# Infoveranstaltung Rheinischer Fischerverband -  wie sich Funktionäre blamieren



## Thomas9904 (26. November 2017)

Redaktionell

*Infoveranstaltung Rheinischer Fischerverband 2017 mit DAFV und Westfalen-Lippe: Wie sich Funktionäre blamieren​*
Auf Wunsch als Thema abgesplittet.


----------



## Friedfischangeler70 (27. November 2017)

*AW: Catch & release - eine falsch geführte Diskussion*

So am  Samstag ist es soweit gewesen. Bin auf der Infoveranstaltung gewesen vom Rhfv. 
Gut besucht muss man sagen. Die Vorträge der Juristen sind sehr informativ gewesen. Besonders die Hinweise von Herrn Kreder auf das Verhalten von Intressenvertreter der Fischerei und da bin ich bei einem Thema was mich persönlich enttäuscht hat. Ich habe Herrn   Dr. Michael Möhlenkamp zum ersten mal Reden gehört als Intressenvertreter der Angler. Das ein Intressenvertreter ( denke er ist Hauptamtlich eingestellt ) seine persönliche Einstellung dort vertritt vor Mitgliedern die seine Funktion finanzieren hat mich erschrocken obwohl auf die Umfragewerte von Herr Arlinghaus verwiesen wurde und diese auch bekannt gewesen sind, dass ein grosser Teil der Angler Catch and Release betreiben. Diese Ignoranz hat mich erschrocken. Da sehe ich dann auch einem Zusammenschluss der beiden Landesverbände sehr skeptisch entgegen.

****

:: Aufgabenstellung ::
• A. Stimmen die folgenden Aussagen mit dem Textauszug zur Infoveranstaltung des Rheinischen Fischerverbands überein? Beantworten Sie jede mit Ja oder Nein, und belegen Sie die Antwort mit einem wörtlichen Zitat. (i) Im Beitrag vom 27. November 2017 wird angegeben, Dr. Michael Möhlenkamp dort erstmals reden gehört zu haben. (ii) Die Veranstaltung war schwach besucht. (iii) Einem Zusammenschluss der beiden Landesverbände wird im Beitrag zuversichtlich entgegengesehen.
• B. Führen Sie den Textauszug zur Infoveranstaltung des Rheinischen Fischerverbands im Anschluss an seinen letzten Satz weiter.
Die anschließenden Daten sind eigenständiges Material ohne Bezug zum Textauszug.

:: Vorliegende Daten ::
****

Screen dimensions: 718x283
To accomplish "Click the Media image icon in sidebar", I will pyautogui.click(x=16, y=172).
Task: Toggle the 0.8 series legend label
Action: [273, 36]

****

:: Ergebnisse je Aufgabe ::
• A.
(i) Ja: „Ich habe Herrn   Dr. Michael Möhlenkamp zum ersten mal Reden gehört“
(ii) Nein: „Gut besucht muss man sagen.“
(iii) Nein: „Da sehe ich dann auch einem Zusammenschluss der beiden Landesverbände sehr skeptisch entgegen.“

• B.
----------



## Thomas9904 (27. November 2017)

*AW: Catch & release - eine falsch geführte Diskussion*

Da wirst in der Minderheit sein - weisst doch ,wie das Präsidium für Rückkehr DAFV und (Kon)Fusion mit Westfalen-Lippe agitiert. 

Da wixt, äääh wächst zusammen, was zusammen gehört..


----------



## Kolja Kreder (27. November 2017)

*AW: Catch & release - eine falsch geführte Diskussion*

Möhlenkamp hat mir bestätigt, dass der Westfale der natürliche Feind des Rheinländers ist. Und da wächst in der Basis nicht zusammen, was zusammen gehört. Bei den Mitgliedern des RhFV sehe ich einen breiten Konsens zu Catch & Decide. Lediglich das Angeln ohne jedwede Verwertungsabsicht scheint mir von der Mehrheit nicht getragen zu werden. Jedenfalls war das meine Einschätzung bei dem vorhandenen Auditorium. 

Ich hoffe bei dem anschließenden Wortgefecht zwischen Möhlenkamp und mir ist ausreichend erkennbar gewesen, der Möhlenkamp hier seine private Meinung allen Anglern aufzwingen will.

Erschrocken war ich von der mangelnden Fachkompetenz der Präsidentin unseres Bundesverbandes. Da erzähle ich über eine halbe Stunde vom Vernünftigen Grund und dass der schon durch das LFischG gegeben ist. Dann kommt die Dame auf das "Podium" und gibt inhaltlich etwa folgendes wieder: Natürlich ist Angeln an sich der vernünftige Grund aber selbstverständlich nur, wenn der Fisch verwertet wird. !???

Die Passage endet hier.